While theorically possible, we thought that those flaws would be much harder to exploit than doing the actual reverse-engineering. It turned out we were wrong!

Not only did Paolo Montesel successfully craft an input that bypassed all the checking logic, he did so automatically. He reversed the interpreter, but did not recognize it was a lambda calculus interpreter. He wrote a genetic algorithm-based optimizer that would rate user input based on the number of cycles it ran during the reduction process while still having the Alonzo! string in the tree.

Conclusion

Congratulation to all the winners! We hope that all participants found this challenge interesting, and, if stumped by the unusual virtual machine, have now all the keys to finish reversing it on their own.

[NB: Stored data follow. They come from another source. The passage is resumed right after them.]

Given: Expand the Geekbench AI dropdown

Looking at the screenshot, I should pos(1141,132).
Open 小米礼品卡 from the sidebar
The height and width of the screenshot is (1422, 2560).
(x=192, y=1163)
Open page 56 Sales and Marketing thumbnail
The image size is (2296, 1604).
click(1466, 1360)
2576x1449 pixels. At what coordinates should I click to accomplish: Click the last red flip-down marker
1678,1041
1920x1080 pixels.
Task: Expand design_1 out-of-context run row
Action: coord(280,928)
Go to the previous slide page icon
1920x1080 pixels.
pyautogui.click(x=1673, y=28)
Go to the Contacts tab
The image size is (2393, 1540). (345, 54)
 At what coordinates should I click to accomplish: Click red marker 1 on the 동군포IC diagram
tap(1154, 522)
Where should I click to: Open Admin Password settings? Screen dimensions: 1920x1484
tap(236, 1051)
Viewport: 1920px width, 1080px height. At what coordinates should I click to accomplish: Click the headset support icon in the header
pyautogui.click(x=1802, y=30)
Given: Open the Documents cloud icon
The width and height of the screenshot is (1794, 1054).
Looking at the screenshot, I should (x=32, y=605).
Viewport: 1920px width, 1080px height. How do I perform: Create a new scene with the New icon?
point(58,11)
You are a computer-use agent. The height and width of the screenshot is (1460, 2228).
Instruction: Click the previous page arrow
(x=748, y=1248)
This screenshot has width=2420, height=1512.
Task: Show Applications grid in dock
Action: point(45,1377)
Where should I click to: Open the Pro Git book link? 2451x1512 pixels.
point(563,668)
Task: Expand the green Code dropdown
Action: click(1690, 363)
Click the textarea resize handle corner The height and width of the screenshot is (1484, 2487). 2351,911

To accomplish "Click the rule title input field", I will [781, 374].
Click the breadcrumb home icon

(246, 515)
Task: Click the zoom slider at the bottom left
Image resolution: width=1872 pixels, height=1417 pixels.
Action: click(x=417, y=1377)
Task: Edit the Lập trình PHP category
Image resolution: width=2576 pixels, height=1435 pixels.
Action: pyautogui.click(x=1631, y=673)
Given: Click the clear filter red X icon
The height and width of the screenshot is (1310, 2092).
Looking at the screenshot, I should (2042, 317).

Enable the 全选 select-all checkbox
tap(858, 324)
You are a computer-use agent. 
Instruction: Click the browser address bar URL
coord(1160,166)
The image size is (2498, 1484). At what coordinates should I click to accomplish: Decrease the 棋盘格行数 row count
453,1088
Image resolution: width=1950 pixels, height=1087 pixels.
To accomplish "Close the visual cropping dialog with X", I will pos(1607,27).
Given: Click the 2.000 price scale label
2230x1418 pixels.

It was also an unusual introduction to the lambda calculus, so, if you missed the challenge and would like to try your hand at reversing some lambda calculus, here is a large function for you to play with:

01000100010001000100010001000100010001000100010001000100010000000101000000000101111100101111011010100101000000000101111100101111011010100101000000000101111100101111011010100101000000000101111100101111011010100101111111100010010101111111110000001011111111110001001010111111111110000001010000000001011111001011110110101000000101111000010101011111111111111111111111011110111111111111111111111011101101000000101111100001010101111111111111111111110111110111101110110110110101101001011111111011111101001011111111011111100111111010010111111110111111001011111111111101111111110011111111110010111111111111011110011111100101111111111110111101000000101011111101110010101011111111110111110111011010100001011111111111100111111111110101111111111110010001101000010000010110000001011000000101100000010100000000010111011110111000000101110111111110000001011101111111100000010111011111111000001001111111110100000010111000000101110111111110000001011101111111100000100000100000010111000000101110111111000001000001000001001101000010101111111001111100000000001011101111011100101011111111100101100000110000010000000010111000001011100000101001010001101000000001011000000101010101000110100001000000010110000000010101011111111111111111111011111011000001100101010111111111111111111111101111101100101111111011111011100101111111011111010000010011010110111100000100101011111101111100101010001101000010000000101100000000101010111111111111111111111101111101100101010000000000010101110111110111101110010111111101111101110110100000010101110111110111100101111111110111111101110000001010111000001011110000010011010110111101001011111111111001010001101000010000010110000000011111111111111111111100000010101111111101111101100101011111111011101101000001001101011011111111111000001000010111110000000000101011111101111001011110110101000001100100011010000100000000010111000000101111000000101000000000101110111101110010111111110111101100101011111111101111111011101000001000001001101001011001000110100000000101110000000000101110111100101011111111011111110111011111010000010010001101000000000010110000001011111101100101010111111101111110111110111101011001000110100000000101100000000001011100111111101111001010111111110111111101111110111000001001000110100000010110000001111111111001011111011110100000100000010100000000010111110010111101101010010111110110100101111101011000011110011110100000000001010101111000000001010111100000011001110111100011000101111000110110011001100110000010000000011100101111011010

This is actually the exact same function that is used in the real challenge, except in normal form. This is the same challenge in hard mode. Can you decode this string, convert the De Bruijn encoding into standard notation, and recognize any of the previously mentionned functions in there? How are sudoku solutions really verified? Have fun!